It is well known that adding unrestricted kind polymorphism to the higher-order polymorphic lambda calculus, a.k.a. System \(F_\omega\), leads to logically inconsistent paradoxes. For those in dependently typed theorem proving community, this is non of their concern, since dependently typed proof assistants are usually based on predicative calculus with stratified universes. However, there is an alternative approach that has not been well explored yet.

Consider taking an alternative approach of starting from a more traditional functional language based on impredicative polymorphism and turning that into a theorem proving system. For instance consider a certain subset of Haskell with GHC extensions such as `RankNTypes`

and `ImpredicativeTypes`

(after all, core of GHC is an extension of \(F_\omega\) ), and trying to carve out a logically consistent language. This is exactly the motivation of my Ph.D. thesis, and its resulting artifact is the Nax language. To make the long story short, we should be able to have a logically consistent subset of say Haskell with GHC extension including `GADTs`

and `PolyKind`

. The benefit of such design is that we can reuse all the facilities that have already been built around functional languages like Haskell, which has far more sophisticated and well-optimized compilers than most theorem proving systems.

If we take this route, we should figure out a safe way to extend impredicative polymorphism with a restricted form of kind polymorphism. I believe that extending \(F_\omega\) with Rank 1 polymorphic kind bindings for finite number of globally defined type constructor variables is safe. That is, the resulting calculus with this extension is logically consistent. Proof of logical consistency of this extended calculus should be quite straightforward by mapping the extended calculus back into \(F_\omega\) by inlining.

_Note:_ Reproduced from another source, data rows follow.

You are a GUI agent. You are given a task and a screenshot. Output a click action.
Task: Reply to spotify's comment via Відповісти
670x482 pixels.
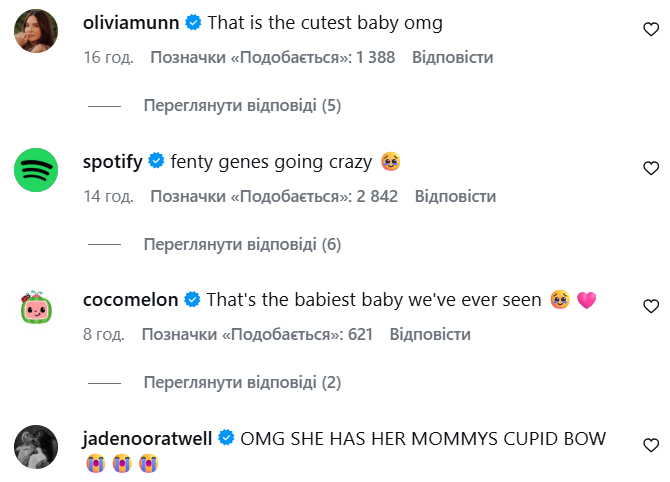[x=455, y=196]
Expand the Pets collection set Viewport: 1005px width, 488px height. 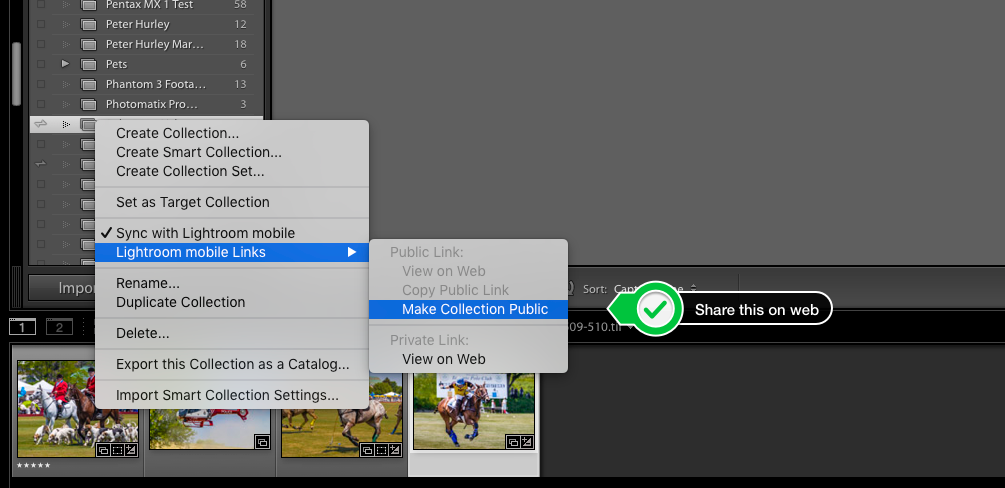pos(66,64)
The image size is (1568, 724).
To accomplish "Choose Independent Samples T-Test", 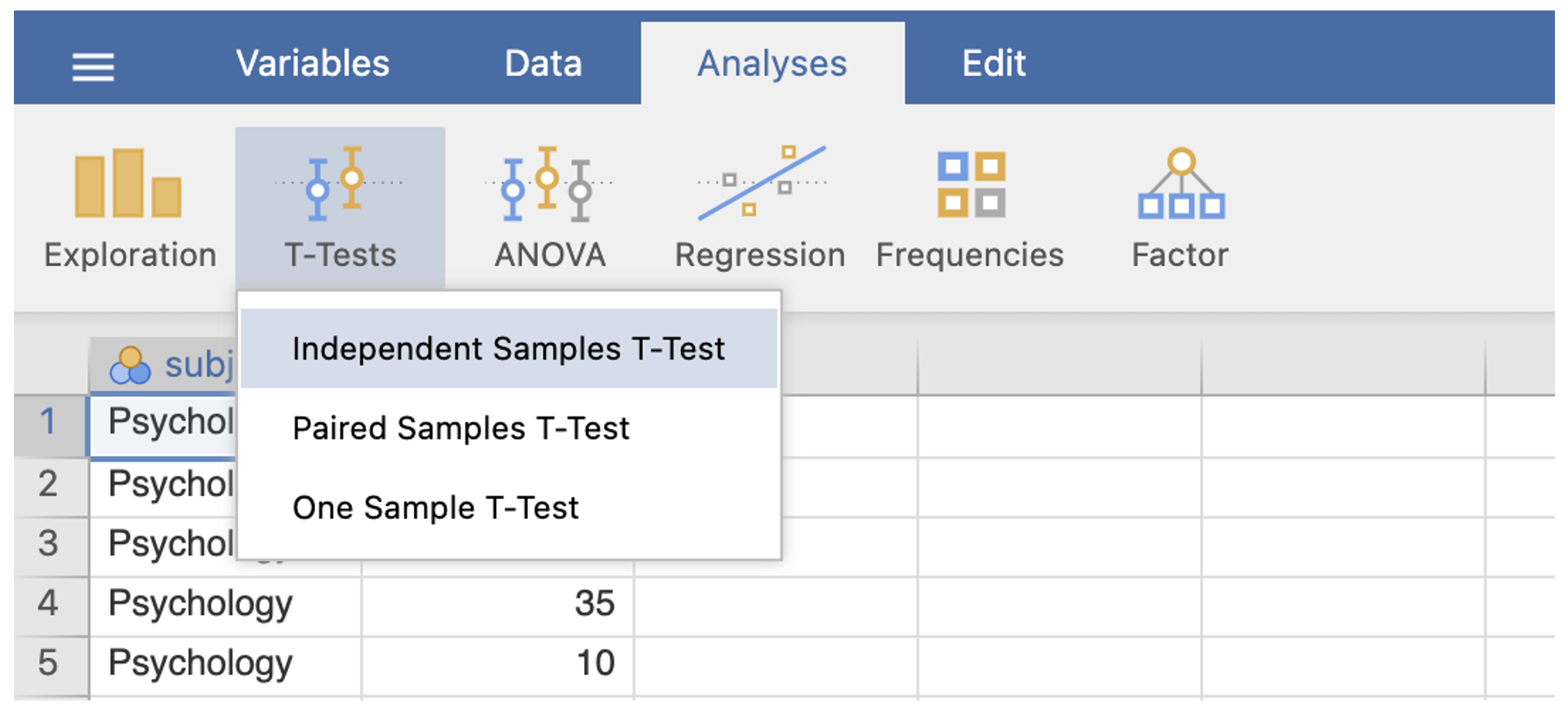I will tap(508, 349).
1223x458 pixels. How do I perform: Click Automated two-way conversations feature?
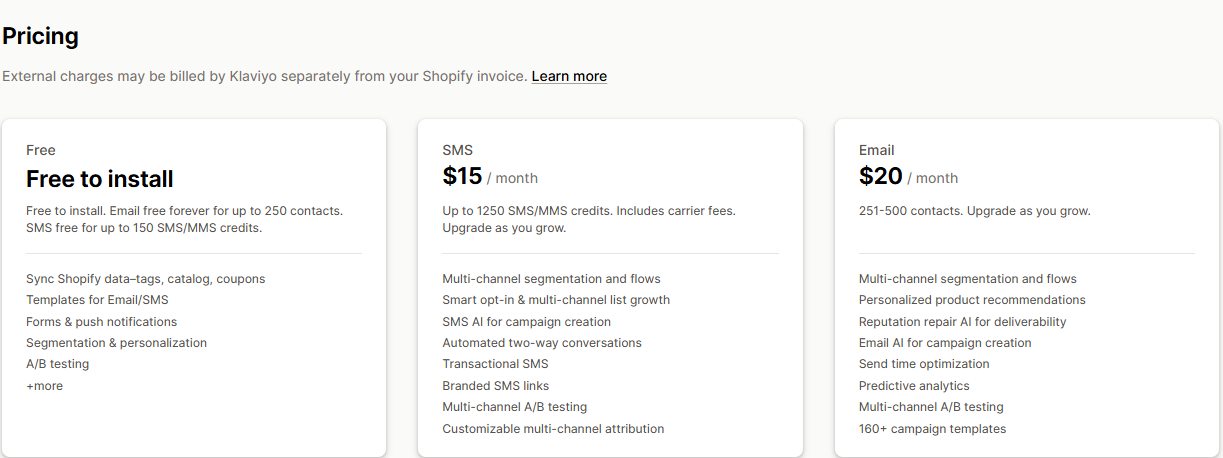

Here is the syntax of the extended calculus: $$ \sigma ::= \kappa \mid \forall \chi.\kappa $$ $$ \kappa ::= \chi \mid * \mid \kappa \to \kappa’ $$ $$ A, B, F, G ::= X \mid A \to B \mid \lambda X^{\kappa}.F \mid F~G \mid \forall X^{\kappa}.B $$ $$ \Sigma ::= \cdot \mid T^\sigma,\Sigma $$ $$ \Gamma ::= \cdot \mid X^{\kappa} \mid x:A $$ $$ t, r, s ::= x \mid \lambda x.t \mid r~s $$

A type constructor name \(T\) is no different than a type variable \(X\). It is just a notional convention to emphasize that the variable stands for a globally defined name for a type constructor. From a list of globally defined type constructors \( T_1 = F_1, T_2 = F_2, \ldots, T_n = F_n \) a global context \(\Sigma\) can be obtained such that \(\Sigma = T_1^{\sigma_1}, T_2^{\sigma_2}, \ldots, T_n^{\sigma_n}\) Each \(\sigma_i\) is a polymorphic kind of \(F_i\). For instance, the polymorphic kind scheme of \(F_1 = \lambda X^{\chi}.X\) is \(\sigma_1 = \forall \chi.\chi \to \chi\).

For simplicity, let us consider just one global definition where \(T_1 = F_1\). Assuming \(F_1\) is well kinded, we get \(\Sigma = T_1^{\sigma_1]}\). In the derivation tree of a typing judgment \(T_1^{\sigma_1};\Gamma \vdash t : A\), we inline each occurrence of \(T_1\) with an instantiation of its definition \(F_1\), instantiating all the free kind variables in \(F_1\) appropriately for each occurrence. For instance, if we had \(F_1 = \lambda X^{\chi}.X\), we might instantiate it to \(\lambda X^{*}.X\), \(\lambda X^{ * \to * }.X\), or any appropriate instantiation of \(\chi\) as needed. Once we have inlined every occurrence of \(T_1\), the global context \(\Sigma\) becomes irrelevant. Therefore, we can simply ignore \(\Sigma\), and the resulting derivation tree is exactly the derivation tree for a typing judgment in \(F_\omega\).

Generalizing the inlining for \(n\) definitions is not so hard. The only additional thing to consider is that the previously defined type constructor names can be used in the latter definitions. Consider \(T_1 = F_1, T_2 = F_2, \ldots, T_n = F_n\). The first name \(T_1\) can appear in any of \(F_2, \ldots, F_n\). So, inlining should be performed in a cascading manner starting from \(T_1\), inlining inside \(\Sigma\) as well as other parts of the derivation tree.

Next step is to generalize this idea for System \(F_i\) which extends System \(F_\omega\) with erasable type indices. Here, this will get more complicated because type variables and term-index variables can appear in kinds as well as kind variables.